De l’Italie à l’Afrique du Sud
Cette sainte Famille (thème en vogue à une époque où se constituait la famille telle que nous la connaissons) était sans doute un tableau de dévotion pour un commanditaire privé, vu ses dimensions réduites (26,2 cm x 18,5 cm). 
Le 16 décembre 1817, un diplomate bavarois l’achète à un Bernois. En raison de ses caractéristiques flamandes, il pense acquérir un Van Eyck.

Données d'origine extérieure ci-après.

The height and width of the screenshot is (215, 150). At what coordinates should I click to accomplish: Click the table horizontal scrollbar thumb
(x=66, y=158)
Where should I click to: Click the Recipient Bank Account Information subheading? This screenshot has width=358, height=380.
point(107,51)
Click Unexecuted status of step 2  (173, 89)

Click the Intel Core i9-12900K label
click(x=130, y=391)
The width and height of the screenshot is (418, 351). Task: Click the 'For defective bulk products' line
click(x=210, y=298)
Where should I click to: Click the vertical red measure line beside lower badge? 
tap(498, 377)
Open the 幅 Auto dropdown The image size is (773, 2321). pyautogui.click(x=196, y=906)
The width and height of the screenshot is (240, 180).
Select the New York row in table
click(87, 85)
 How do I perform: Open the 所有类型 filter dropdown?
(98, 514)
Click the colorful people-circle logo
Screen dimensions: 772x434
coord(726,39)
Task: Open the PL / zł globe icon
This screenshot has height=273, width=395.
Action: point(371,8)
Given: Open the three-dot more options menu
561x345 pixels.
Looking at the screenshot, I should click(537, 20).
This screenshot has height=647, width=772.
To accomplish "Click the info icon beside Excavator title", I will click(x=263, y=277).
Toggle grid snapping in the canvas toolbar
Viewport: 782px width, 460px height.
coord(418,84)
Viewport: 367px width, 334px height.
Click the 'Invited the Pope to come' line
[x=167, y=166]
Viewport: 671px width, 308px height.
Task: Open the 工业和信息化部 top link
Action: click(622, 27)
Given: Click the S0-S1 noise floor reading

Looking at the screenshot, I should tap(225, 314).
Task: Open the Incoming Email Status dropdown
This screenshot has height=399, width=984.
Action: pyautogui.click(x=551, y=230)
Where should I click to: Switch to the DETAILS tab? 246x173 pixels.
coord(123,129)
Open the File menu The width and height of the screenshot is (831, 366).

En 1842, le tableau se trouve en Italie: un artisan milanais écrit à son propriétaire, un comte de Bergame, pour lui dire qu’il a terminé la restauration. L’œuvre est ensuite revendue, via un marchand d’art italien à Londres, à un collectionneur anglais. Lors de l’exposition nationale de Genève, en 1896, elle est d’abord présentée comme un Antonello da Messina, peintre sicilien marqué par l’art flamand. Avant qu’elle ne soit attribuée à Fries, pendant la manifestation.

Ses traces se perdent ensuite, mais on sait que le tableau a fait partie des collections de la princesse Ida Labia, fille de Sir Joseph Benjamin Robinson, propriétaire de mines de diamants en Afrique du Sud, mort en 1929.

Typique de Hans Fries
Pour Verena Villiger, l’attribution à Hans Fries ne fait aucun doute: «Le type de personnages et de visages, les grandes oreilles, la finesse des mains, les structures des textiles sont caractéristiques.» Sans oublier cette colonne rouge, à l’arrière: une invention du peintre fribourgois que l’on retrouve par exemple sur le retable du Bugnon. Des expertises infrarouges ont en outre montré qu’un dessin préparatoire a été effectué au pinceau, d’une manière libre et spontanée typique de Fries. L’œuvre témoigne aussi de l’originalité de cet artiste qui, alors que la pratique était courante, «ne copiait jamais les autres peintres, mais inventait des compositions qui donnent de la vivacité à ses œuvres, même dans un si petit format». Pour marquer cet événement, l’Association pour la découverte de la musique ancienne organise un concert de l’ensemble Diabolus in Musica, le 11 novembre. Verena Villiger Steinauer racontera l’histoire du tableau à l’occasion d’une conférence publique le 11 décembre.